* start Data records *

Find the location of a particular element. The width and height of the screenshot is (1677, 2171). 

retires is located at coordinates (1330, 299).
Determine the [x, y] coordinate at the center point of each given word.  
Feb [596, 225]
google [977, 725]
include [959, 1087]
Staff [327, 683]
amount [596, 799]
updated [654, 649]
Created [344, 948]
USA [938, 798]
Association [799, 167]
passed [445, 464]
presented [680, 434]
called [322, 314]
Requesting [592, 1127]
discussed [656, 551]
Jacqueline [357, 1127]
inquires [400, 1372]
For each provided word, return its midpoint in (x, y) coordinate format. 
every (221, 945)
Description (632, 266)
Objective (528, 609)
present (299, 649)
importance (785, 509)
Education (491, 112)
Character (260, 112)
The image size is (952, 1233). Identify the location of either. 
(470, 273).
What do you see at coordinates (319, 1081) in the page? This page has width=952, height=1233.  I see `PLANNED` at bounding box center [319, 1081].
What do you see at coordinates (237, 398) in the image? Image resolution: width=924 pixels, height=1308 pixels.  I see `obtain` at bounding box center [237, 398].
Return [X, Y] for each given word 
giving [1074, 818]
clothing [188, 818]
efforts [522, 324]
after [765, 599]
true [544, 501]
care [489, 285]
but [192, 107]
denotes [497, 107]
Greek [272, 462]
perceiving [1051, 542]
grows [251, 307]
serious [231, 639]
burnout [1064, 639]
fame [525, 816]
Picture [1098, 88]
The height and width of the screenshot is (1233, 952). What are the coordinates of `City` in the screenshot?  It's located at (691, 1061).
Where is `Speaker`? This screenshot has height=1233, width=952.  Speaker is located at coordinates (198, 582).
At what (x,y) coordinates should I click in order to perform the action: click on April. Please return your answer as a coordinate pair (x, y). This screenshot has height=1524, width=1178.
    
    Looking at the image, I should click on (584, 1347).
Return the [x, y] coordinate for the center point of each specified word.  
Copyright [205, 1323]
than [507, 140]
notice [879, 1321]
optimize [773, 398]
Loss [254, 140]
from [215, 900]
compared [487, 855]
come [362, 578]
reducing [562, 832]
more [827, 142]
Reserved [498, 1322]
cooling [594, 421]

* end Data records *

Written problem: How many of the rows above contain the string "should"? Case counts. Reply with the number alone.

Exercise output: 2